U.S. Specialty Insurance Co. in Northbrook, Ill., specializes in occupational accident coverage for owner-operators. “Because they’re independent, in most states they’re not required to carry workers’ comp,” says spokesperson Chris Manchester. “Because of the frequency and the severity of occupational injuries, truckers in general and owner-operators in particular can be put in financial straits if they don’t have some type of income replacement insurance.”

Manchester says benefits can range from 60 percent to 75 percent of your income. Benefits can be paid for one or two years or, if someone is totally disabled, until they turn 65. Premiums can depend on what types of haul you do and the type of trailer you pull.

And then there’s contingent coverage, which “most motor carriers look for in conjunction with an occupational accident policy,” Manchester says. “It protects motor carriers in the event that an owner-operator files for employee status against a carrier after a severe work-related injury or illness.”

Jeania Grimsley with Cary Mormino & Associates Trucking Insurance in Abernathy, Texas, says most of its occupational accident policies have a seven-day waiting period and pay benefits for two years. A physical is not required, but there are some basic medical questions to answer. Premiums range from $125 a month to $145; the maximum weekly benefit is $500.


States’ workers’ compensation programs vary considerably, as do the costs and benefits. Owner-operators and other sole proprietors are unable to get workers’ comp in some states. When they can get it, the cost is usually so high that owner-operators do not participate.

One reason for the high cost is that workers’ comp pays for all medical expenses related to a claim. Most workers’ comp policies also pay for occupational retraining while the policyholder gets weekly benefits. Some provide partial benefits for partial disabilities.

Wayne Conklin, an owner-operator from Carthage, Mo., who is leased to U.S. Xpress, pays about $70 a month for workers’ comp because the company requires it. If he gets an illness or injury that isn’t work-related, he says, “Hopefully my wife would make enough to cover the bills.” He’d rather have the backup of disability insurance to cover situations that are not work-related, but, “I just can’t afford it,” Conklin says.

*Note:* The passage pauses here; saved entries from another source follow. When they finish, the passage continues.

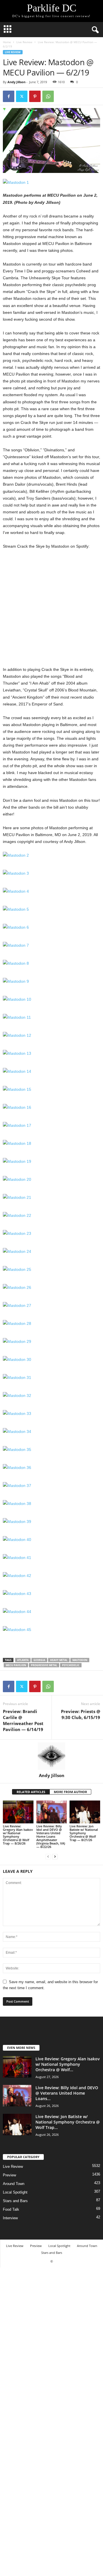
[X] (21, 96)
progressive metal (44, 1665)
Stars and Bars (15, 2201)
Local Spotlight (15, 2192)
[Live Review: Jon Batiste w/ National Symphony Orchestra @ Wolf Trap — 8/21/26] (85, 1812)
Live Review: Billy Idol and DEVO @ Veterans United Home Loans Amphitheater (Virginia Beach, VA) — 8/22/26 (50, 1836)
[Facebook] (8, 96)
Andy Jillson (16, 82)
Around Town (13, 2184)
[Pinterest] (35, 96)
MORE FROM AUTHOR (70, 1792)
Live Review (24, 42)
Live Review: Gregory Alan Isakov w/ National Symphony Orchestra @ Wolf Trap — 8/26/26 (18, 1834)
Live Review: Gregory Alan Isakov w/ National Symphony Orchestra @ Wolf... (67, 2064)
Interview (10, 2218)
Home (7, 42)
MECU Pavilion (16, 1665)
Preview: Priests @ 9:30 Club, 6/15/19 (80, 1714)
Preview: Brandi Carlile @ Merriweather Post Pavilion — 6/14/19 (23, 1720)
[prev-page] (48, 1856)
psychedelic (71, 1665)
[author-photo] (51, 1756)
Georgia (39, 1660)
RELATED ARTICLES (31, 1792)
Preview (9, 2175)
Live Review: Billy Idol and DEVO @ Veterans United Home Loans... (66, 2093)
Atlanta (23, 1660)
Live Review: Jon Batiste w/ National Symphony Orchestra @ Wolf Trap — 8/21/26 (84, 1833)
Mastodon (79, 1660)
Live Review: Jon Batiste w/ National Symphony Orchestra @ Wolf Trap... (67, 2122)
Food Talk (11, 2209)
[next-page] (55, 1856)
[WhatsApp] (48, 96)
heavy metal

Owner-operator Frank Alderson of Leesville, La., says he pays about $500 a month for workers’ comp premiums to cover the driver of his other truck and a dispatcher, but that he is not included in the coverage. If injury or illness knocked him out of driving, “I’d just hire another driver,” Alderson says.

Todd Spencer, executive vice president of the Owner-Operator Independent Drivers Association, says that income replacement coverage has the same dilemma as any type of insurance. “You pay for it and pay for it and hope you never have to use it,” he says. “But the reality is that if you take the risk of not having it, sometimes you lose, and it could be really, really serious.”